CheapNET: Improving Light-weight speech enhancement network by projected loss function
This work addresses efficient speech enhancement for smart devices and real-time communication, offering incremental improvements in performance.
The paper tackled noise suppression and echo cancellation in speech enhancement by introducing a novel projection loss function, achieving near state-of-the-art results with 3.1M parameters and 0.4GFlops/s, and outperforming industry-leading models in echo cancellation.

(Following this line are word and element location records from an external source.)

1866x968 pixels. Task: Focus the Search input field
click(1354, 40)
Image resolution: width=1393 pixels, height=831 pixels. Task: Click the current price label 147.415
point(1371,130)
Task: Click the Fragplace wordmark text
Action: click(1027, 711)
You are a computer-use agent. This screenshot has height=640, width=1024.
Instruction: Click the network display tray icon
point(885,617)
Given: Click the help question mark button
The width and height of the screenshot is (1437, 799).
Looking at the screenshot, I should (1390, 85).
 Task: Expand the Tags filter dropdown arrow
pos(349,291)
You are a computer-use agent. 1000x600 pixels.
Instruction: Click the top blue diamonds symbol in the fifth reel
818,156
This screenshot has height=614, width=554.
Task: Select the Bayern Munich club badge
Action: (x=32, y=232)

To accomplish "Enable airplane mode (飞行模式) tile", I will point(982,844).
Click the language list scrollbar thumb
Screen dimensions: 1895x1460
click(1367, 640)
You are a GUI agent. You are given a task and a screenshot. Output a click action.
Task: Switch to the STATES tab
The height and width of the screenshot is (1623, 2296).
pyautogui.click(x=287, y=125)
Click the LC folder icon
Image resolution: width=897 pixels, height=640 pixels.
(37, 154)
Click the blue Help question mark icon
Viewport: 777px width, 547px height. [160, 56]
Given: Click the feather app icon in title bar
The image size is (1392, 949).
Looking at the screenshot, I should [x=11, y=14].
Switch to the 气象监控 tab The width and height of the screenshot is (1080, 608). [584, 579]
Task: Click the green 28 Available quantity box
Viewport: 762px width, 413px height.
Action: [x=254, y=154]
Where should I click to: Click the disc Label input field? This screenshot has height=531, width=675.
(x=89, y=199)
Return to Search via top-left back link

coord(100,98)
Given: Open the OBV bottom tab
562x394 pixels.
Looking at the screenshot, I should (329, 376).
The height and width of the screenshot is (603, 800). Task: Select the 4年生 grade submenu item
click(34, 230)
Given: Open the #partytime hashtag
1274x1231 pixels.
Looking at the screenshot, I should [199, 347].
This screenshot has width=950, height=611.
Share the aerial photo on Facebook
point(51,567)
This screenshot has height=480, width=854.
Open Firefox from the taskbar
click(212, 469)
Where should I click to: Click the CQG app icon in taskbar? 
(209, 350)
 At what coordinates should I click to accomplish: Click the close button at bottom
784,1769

Noise suppression and echo cancellation are critical in speech enhancement and essential for smart devices and real-time communication. Deployed in voice processing front-ends and edge devices, these algorithms must ensure efficient real-time inference with low computational demands. Traditional edge-based noise suppression often uses MSE-based amplitude spectrum mask training, but this approach has limitations. We introduce a novel projection loss function, diverging from MSE, to enhance noise suppression. This method uses projection techniques to isolate key audio components from noise, significantly improving model performance. For echo cancellation, the function enables direct predictions on LAEC pre-processed outputs, substantially enhancing performance. Our noise suppression model achieves near state-of-the-art results with only 3.1M parameters and 0.4GFlops/s computational load. Moreover, our echo cancellation model outperforms replicated industry-leading models, introducing a new perspective in speech enhancement.